Agricultural markets research firm SovEcon on Monday revised up its forecast for Ukraine’s 2021 wheat crop to a record 28.6 million tonnes from the previous estimate of 27.8 million tonnes and 24.9 million tonnes harvested in 2020.
European wheat futures fell in late trade on Monday, giving up earlier gains as U.S. wheat markets in Chicago dropped along with export-punishing strength in the euro. September milling wheat unofficially closed down 4.00 euros, or 1.8%, at 215.25 euros ($259.48) a tonne.
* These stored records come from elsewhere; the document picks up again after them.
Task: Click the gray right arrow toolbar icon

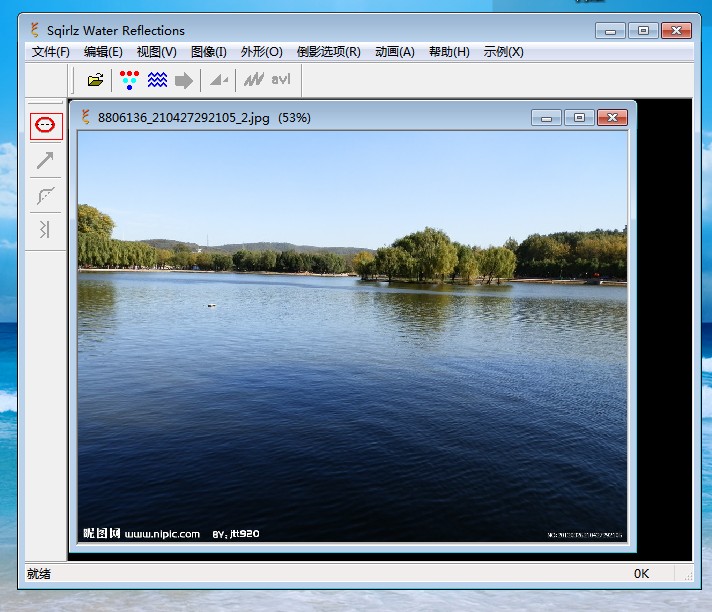Action: point(184,80)
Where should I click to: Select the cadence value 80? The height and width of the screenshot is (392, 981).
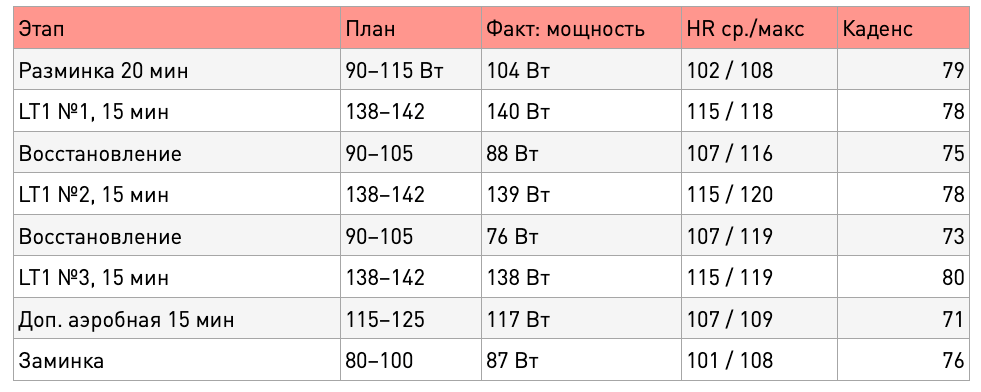coord(953,277)
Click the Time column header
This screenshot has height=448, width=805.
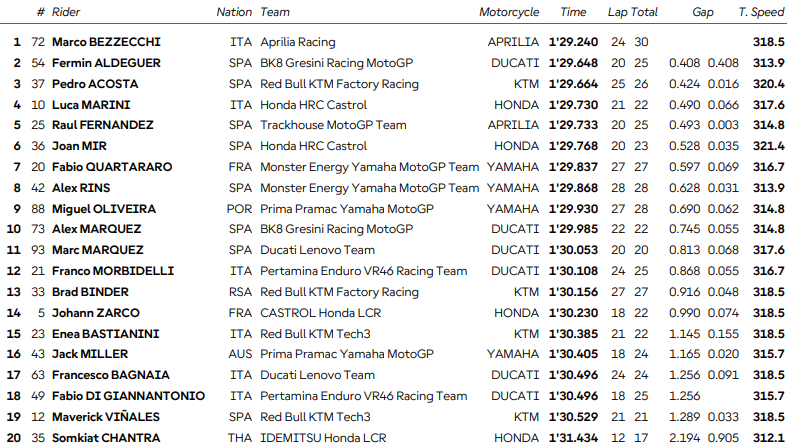click(573, 13)
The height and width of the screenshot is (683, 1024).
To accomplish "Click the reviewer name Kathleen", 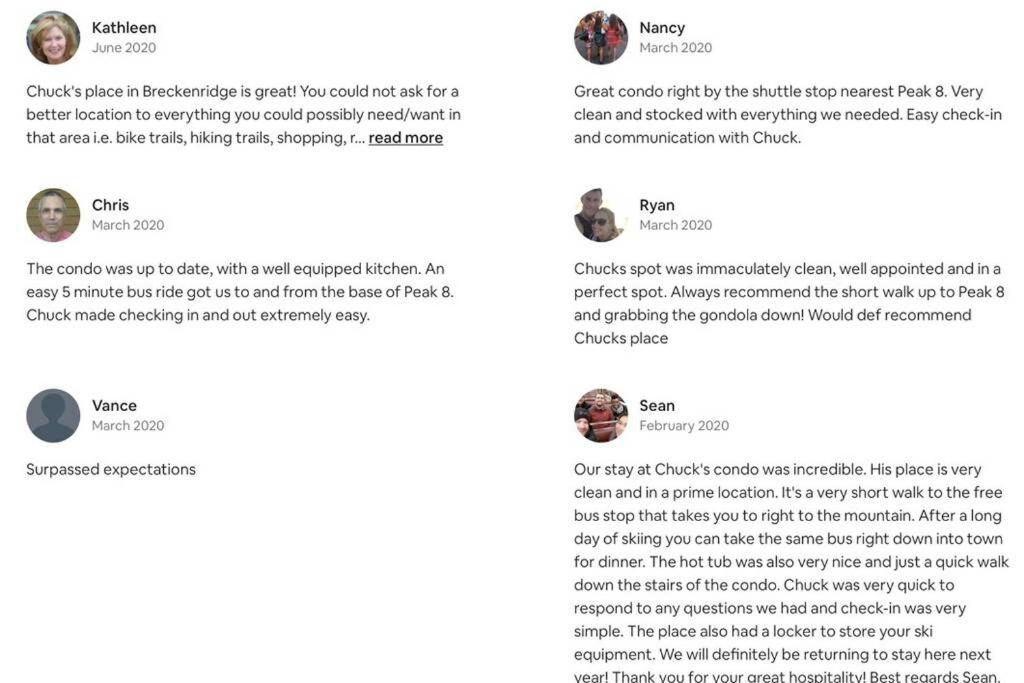I will [124, 27].
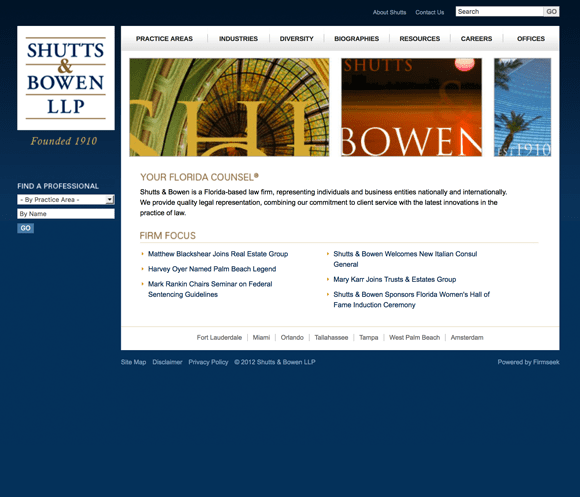Click the top Search text box
Image resolution: width=580 pixels, height=497 pixels.
(499, 11)
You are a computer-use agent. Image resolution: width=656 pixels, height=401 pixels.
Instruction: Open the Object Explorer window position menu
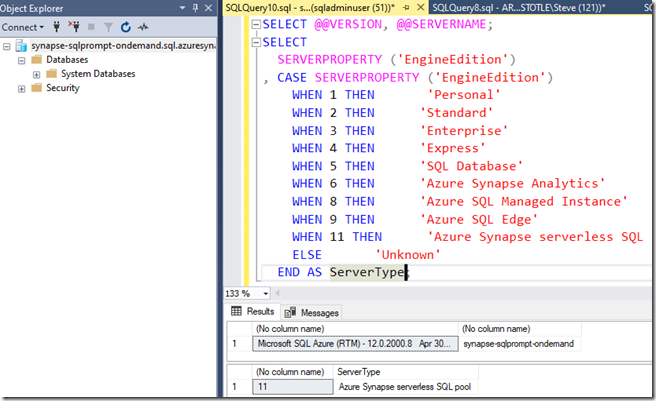181,8
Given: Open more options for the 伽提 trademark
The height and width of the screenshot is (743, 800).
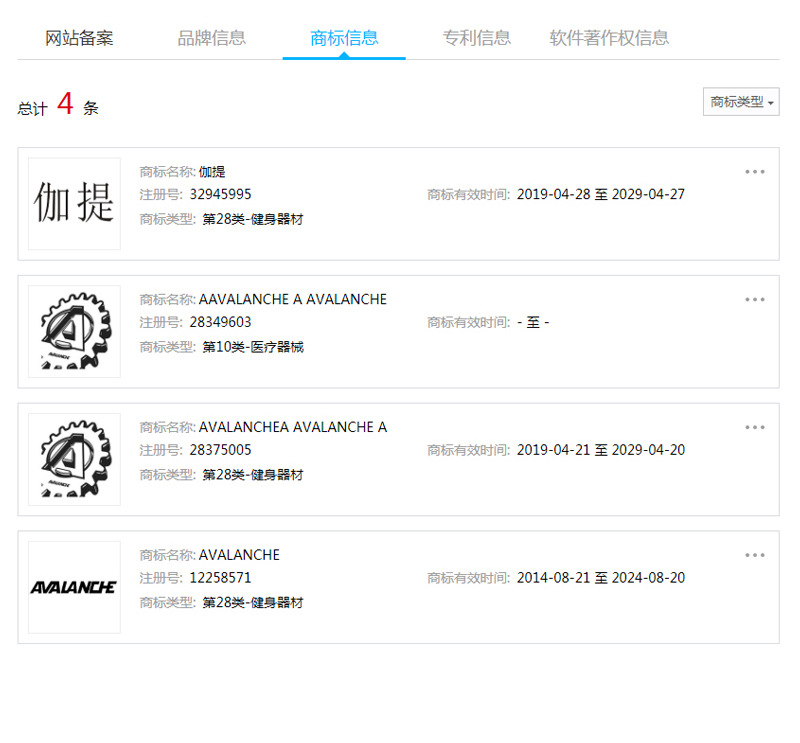Looking at the screenshot, I should 754,172.
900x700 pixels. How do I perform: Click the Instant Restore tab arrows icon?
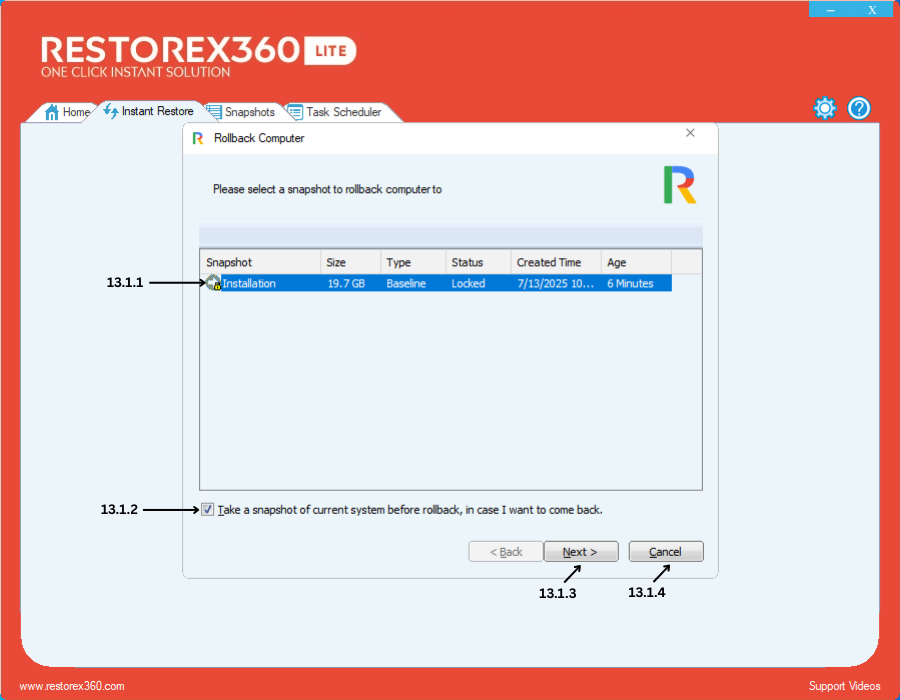110,111
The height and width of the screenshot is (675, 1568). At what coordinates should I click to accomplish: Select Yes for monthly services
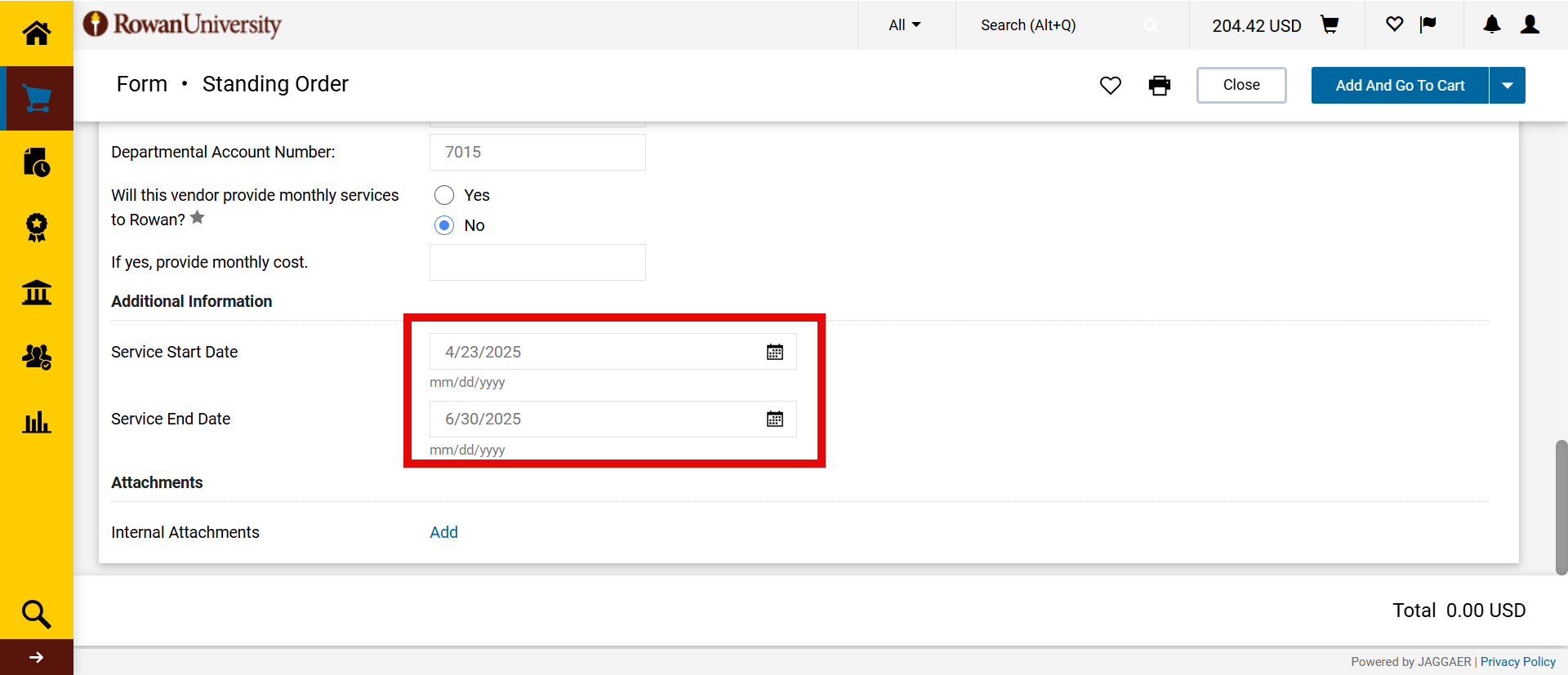(444, 195)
The contract earlier on Monday hit 224.75 euros on expectations high U.S. corn prices could create more demand for wheat for animal feed.
As previously forecasted by Refinitiv trade flow models, Egypt imported about 592,107 tons of soybeans in April 2021, a substantial increase of 120% from the previous month. This is the third biggest monthly soybean imports into Egypt since 2017/2018 season (October/September). As a result, Egypt’s soybean imports for the first seven months of the current marketing year totaled about 2.7 million tons, a 7% increase from the same period last year, and 37% above the three-year average of 1.96 million tons. Meanwhile, Refinitiv trade flow models are forecasting Egypt to import about 651,728 tons of soybeans during the first three weeks of May 2021.